Word and item position data
----
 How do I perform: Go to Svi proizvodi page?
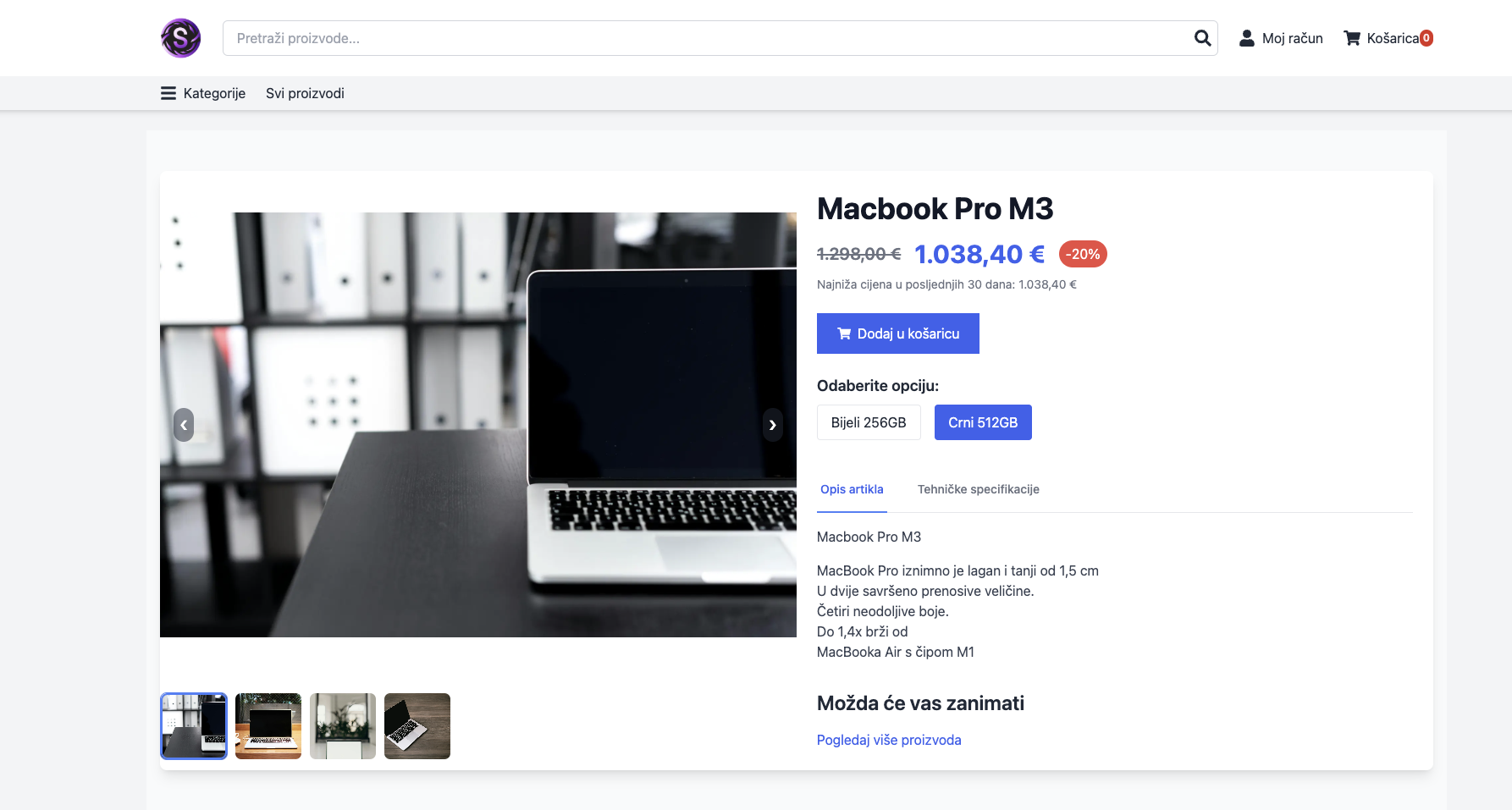point(305,93)
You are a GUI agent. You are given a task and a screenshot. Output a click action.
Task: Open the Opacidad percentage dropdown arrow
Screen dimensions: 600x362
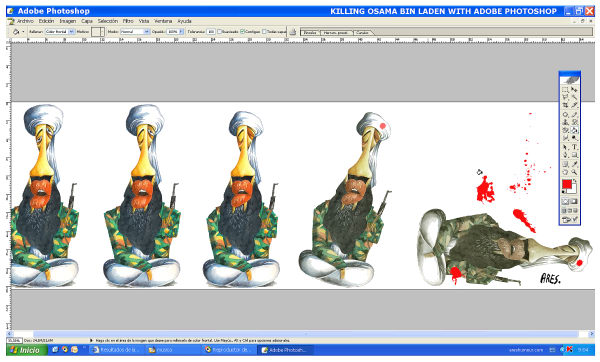coord(181,32)
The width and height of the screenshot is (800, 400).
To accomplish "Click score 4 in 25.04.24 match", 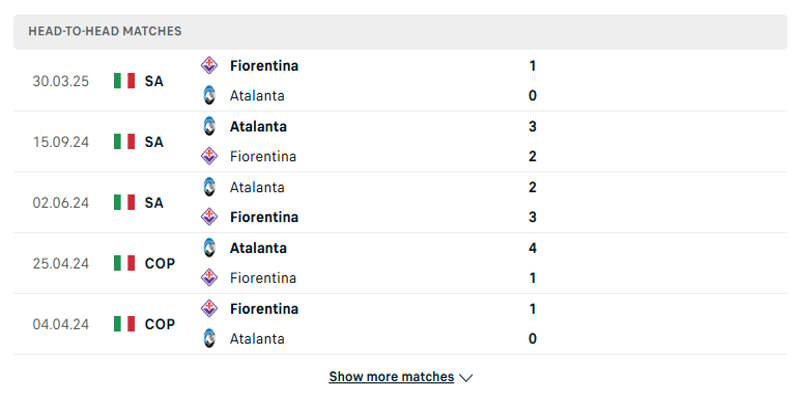I will [533, 248].
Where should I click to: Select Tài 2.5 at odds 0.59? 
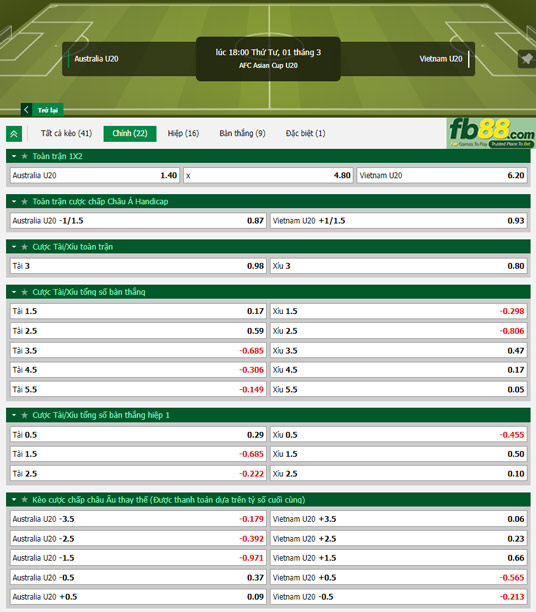tap(138, 331)
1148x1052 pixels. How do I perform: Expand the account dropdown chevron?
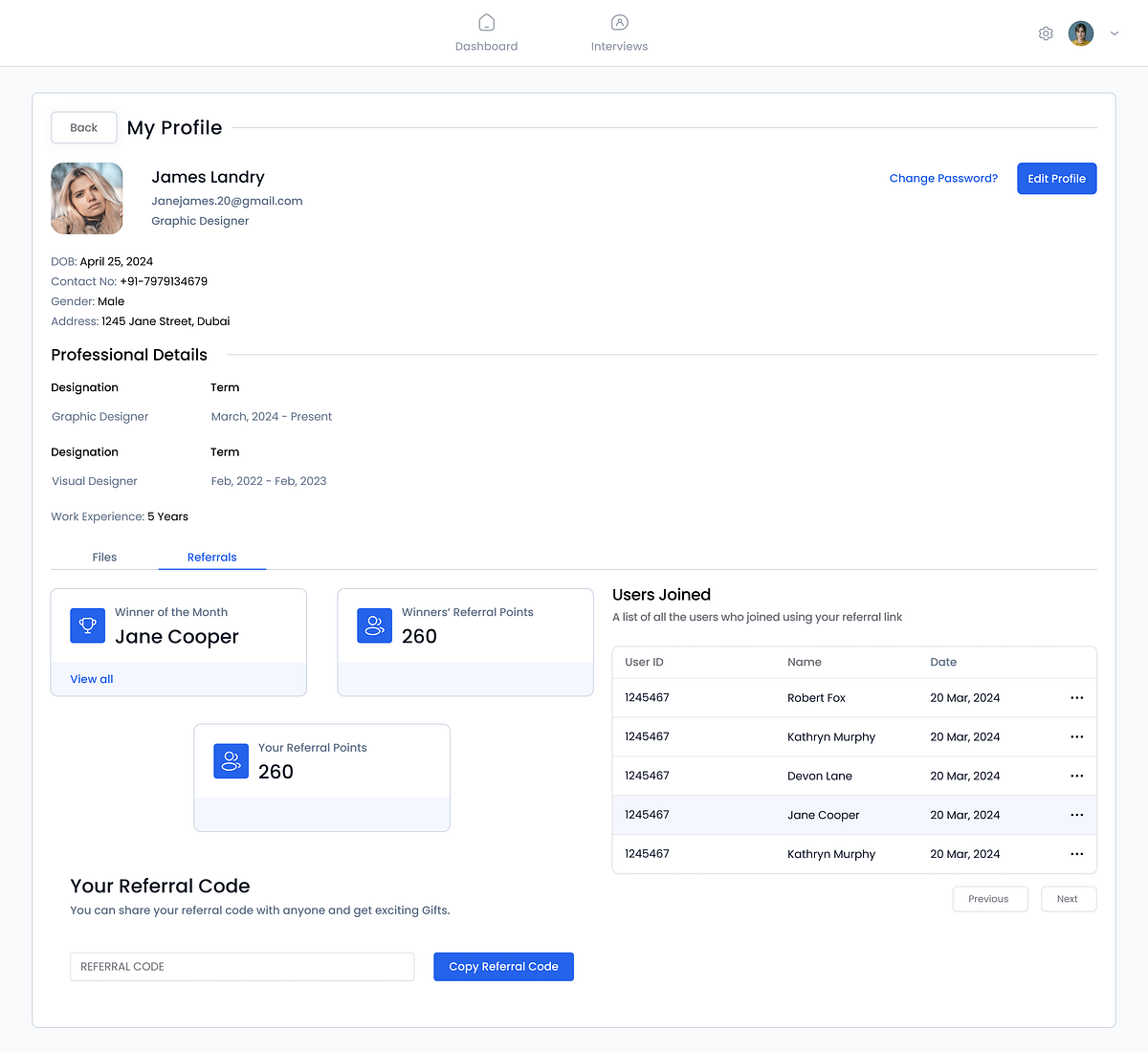(x=1114, y=33)
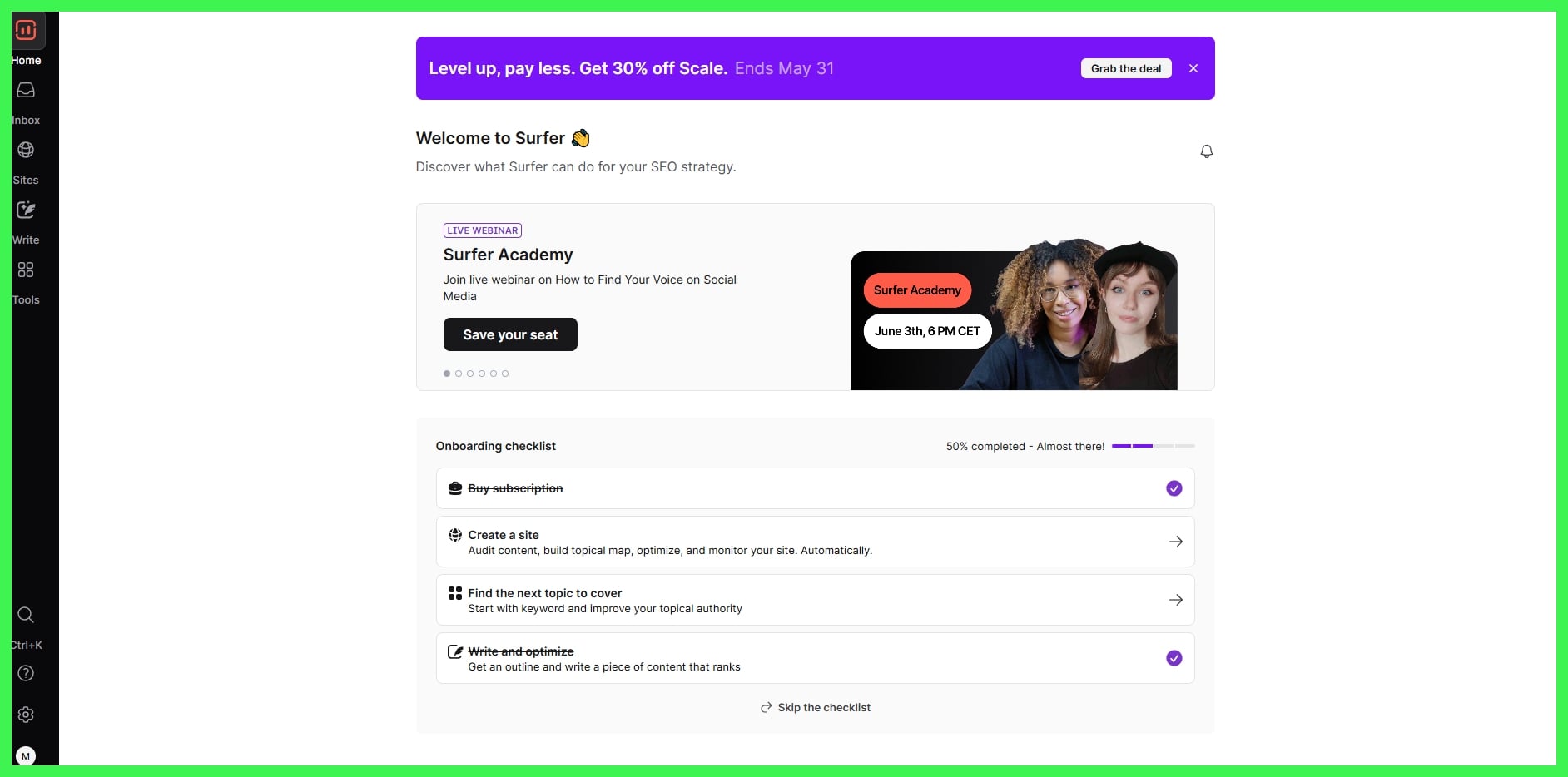
Task: Open search with magnifier icon
Action: click(26, 615)
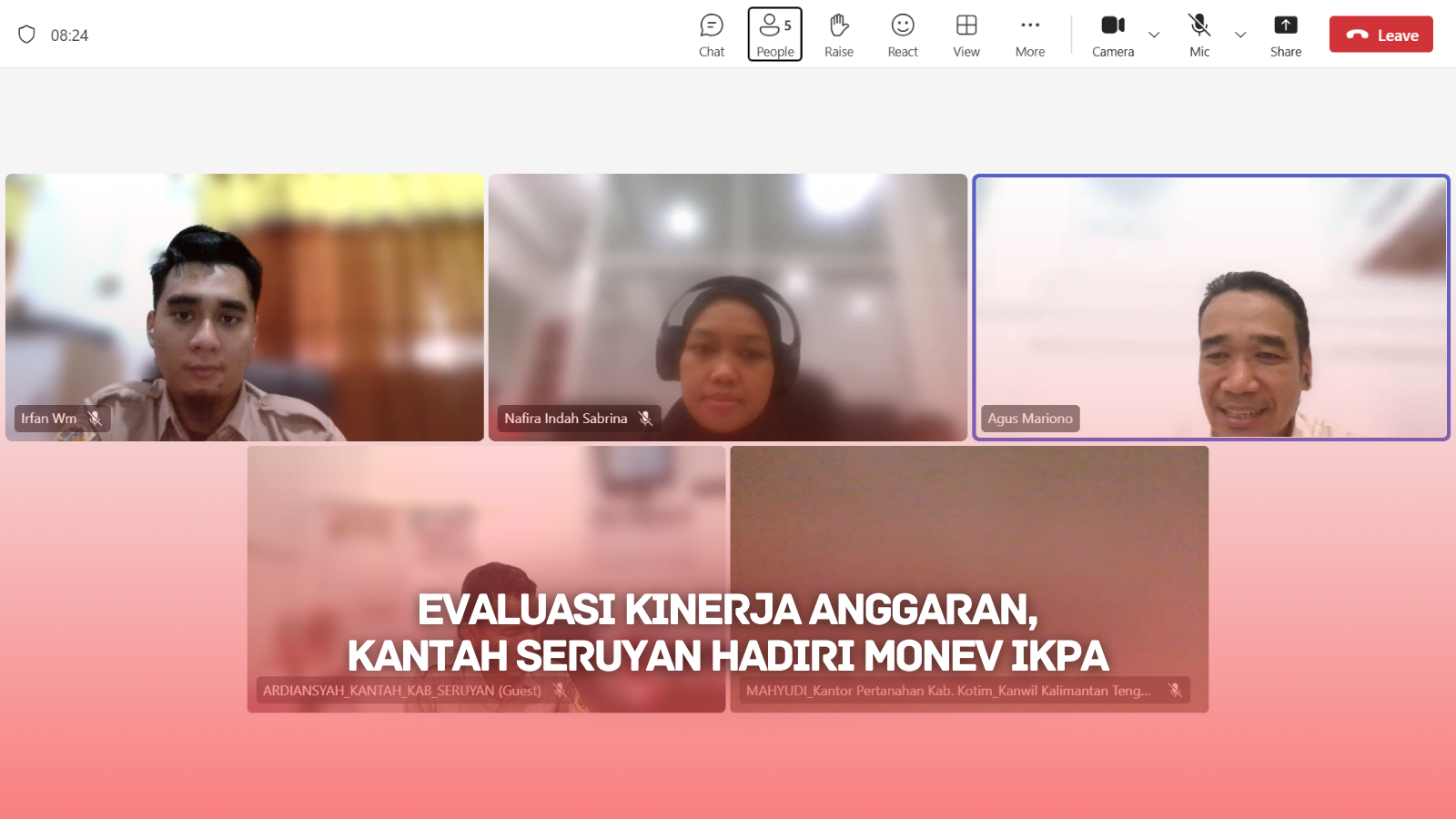Image resolution: width=1456 pixels, height=819 pixels.
Task: Open the People participants list
Action: 774,35
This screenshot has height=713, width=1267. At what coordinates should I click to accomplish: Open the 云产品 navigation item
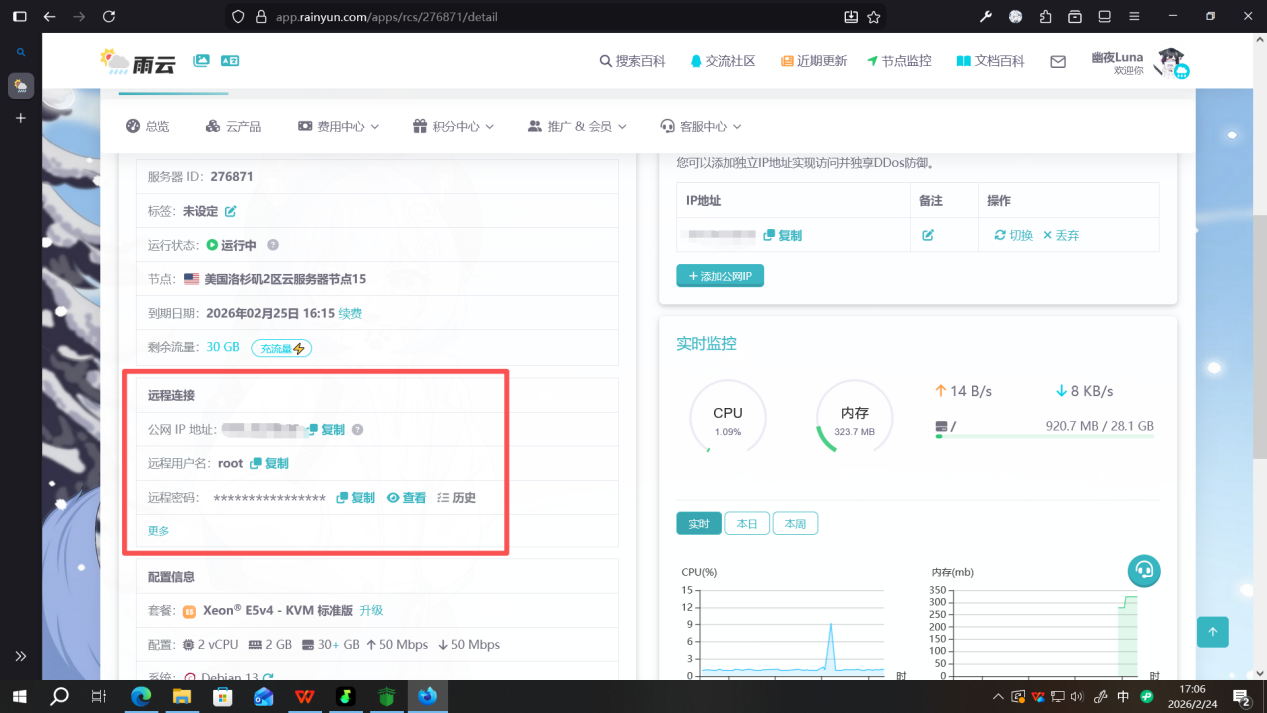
----
# WHAT YOU WILL DO
Find each line in the records that contains the word "Open", and copy those lines.

# TASK RESPONSE
Task: Open the Opacidad percentage dropdown arrow
Task: Open search with magnifier icon
Task: Open the People participants list
This screenshot has height=713, width=1267. At what coordinates should I click to accomplish: Open the 云产品 navigation item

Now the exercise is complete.